Cigarette Burn, New York Post
Smokers, after shouldering price hikes for years, have mounted a sullen strike. (Legal) cigarette shipments were down 5 percent last year -- startling executives and tax collectors, who thought that the smoker would always keep smoking without regard for damage to lungs or wallet.
But the state Health Department said last week that 188,000 New Yorkers have quit smoking since 2000 -- mostly due to tax hikes. If the feds force Big Tobacco to hike prices again, Silver, Bruno and Pataki may find that they've built their budget on the wrong end of a tipping point -- consumers may be unwilling to pay $8 a pack, and tobacco payments to New York would shrink.
And what if Big Tobacco won't settle -- and opts for a game of chicken with the governors' lobby?

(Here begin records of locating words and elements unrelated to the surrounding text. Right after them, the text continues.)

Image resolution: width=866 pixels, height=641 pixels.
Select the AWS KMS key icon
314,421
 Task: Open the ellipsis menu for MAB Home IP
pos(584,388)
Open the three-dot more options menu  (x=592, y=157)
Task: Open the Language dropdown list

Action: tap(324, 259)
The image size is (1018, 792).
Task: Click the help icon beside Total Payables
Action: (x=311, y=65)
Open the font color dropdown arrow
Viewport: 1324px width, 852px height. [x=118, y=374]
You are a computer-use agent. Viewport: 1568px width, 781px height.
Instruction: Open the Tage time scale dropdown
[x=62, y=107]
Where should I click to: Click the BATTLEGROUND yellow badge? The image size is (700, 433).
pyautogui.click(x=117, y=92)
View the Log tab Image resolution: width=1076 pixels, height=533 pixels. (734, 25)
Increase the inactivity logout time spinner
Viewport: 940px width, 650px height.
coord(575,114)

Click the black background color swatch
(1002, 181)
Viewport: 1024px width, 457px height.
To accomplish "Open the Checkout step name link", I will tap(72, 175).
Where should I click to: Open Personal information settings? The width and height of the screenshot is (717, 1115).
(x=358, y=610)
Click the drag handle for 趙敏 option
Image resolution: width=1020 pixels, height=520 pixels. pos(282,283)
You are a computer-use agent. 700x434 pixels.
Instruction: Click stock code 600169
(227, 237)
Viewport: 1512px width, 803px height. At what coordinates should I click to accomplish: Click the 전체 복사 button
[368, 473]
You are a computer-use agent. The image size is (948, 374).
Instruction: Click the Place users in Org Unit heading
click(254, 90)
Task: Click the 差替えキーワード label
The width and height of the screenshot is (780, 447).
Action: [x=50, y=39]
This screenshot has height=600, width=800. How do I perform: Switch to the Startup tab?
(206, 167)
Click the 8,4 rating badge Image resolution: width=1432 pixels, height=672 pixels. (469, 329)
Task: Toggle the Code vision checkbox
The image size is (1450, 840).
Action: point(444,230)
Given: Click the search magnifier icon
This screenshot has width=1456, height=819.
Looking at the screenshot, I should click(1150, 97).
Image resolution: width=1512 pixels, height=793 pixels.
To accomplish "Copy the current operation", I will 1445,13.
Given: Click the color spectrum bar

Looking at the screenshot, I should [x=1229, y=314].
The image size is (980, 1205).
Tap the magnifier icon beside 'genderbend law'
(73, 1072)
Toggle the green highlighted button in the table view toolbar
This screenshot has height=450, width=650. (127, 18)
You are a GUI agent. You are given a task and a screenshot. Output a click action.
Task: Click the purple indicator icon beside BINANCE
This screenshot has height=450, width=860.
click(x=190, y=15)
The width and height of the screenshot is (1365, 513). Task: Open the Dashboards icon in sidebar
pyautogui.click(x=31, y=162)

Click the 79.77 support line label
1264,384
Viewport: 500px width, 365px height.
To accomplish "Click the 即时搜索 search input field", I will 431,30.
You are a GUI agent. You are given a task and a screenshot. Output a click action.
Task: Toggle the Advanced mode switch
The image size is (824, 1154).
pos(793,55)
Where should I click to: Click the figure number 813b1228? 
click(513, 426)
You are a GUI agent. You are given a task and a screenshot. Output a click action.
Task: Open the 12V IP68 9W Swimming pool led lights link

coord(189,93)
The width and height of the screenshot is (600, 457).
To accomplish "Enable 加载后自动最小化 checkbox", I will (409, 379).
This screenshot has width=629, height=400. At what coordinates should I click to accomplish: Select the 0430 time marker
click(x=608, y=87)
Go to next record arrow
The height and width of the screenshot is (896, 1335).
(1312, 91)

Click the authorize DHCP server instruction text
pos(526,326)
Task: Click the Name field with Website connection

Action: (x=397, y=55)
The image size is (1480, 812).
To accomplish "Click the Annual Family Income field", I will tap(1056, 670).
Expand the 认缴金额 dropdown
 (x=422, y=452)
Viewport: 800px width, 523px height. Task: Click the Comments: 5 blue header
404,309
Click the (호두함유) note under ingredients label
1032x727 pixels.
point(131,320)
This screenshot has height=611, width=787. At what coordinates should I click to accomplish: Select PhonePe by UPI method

This possibility illustrates the real danger of the states' collusion with cigarette salesmen: States are now major creditors -- and thus agents -- of Big Tobacco. Tobacco execs know that states -- led by Pataki and California Gov. Arnold Schwarzenegger, whose two states get more than a quarter of the tobacco-settlement proceeds -- would have to fight the Bush administration to avoid an industry loss at trial, to save the tobacco companies and themselves.
Thus, the states' fiduciary relationship with Public Health Enemy No. 1 -- one of intimate and consummate hypocrisy -- will seep upwards to the federal level. The feds, with their own federal deficit and mushrooming health-care costs, could become just as dependent on a regular tobacco take.
Because Pataki and other big-state governors across the country have utterly failed to manage their state budgets, Big Tobacco has finally become too big to fail -- and a federal settlement of the RICO case will ensure that it never will.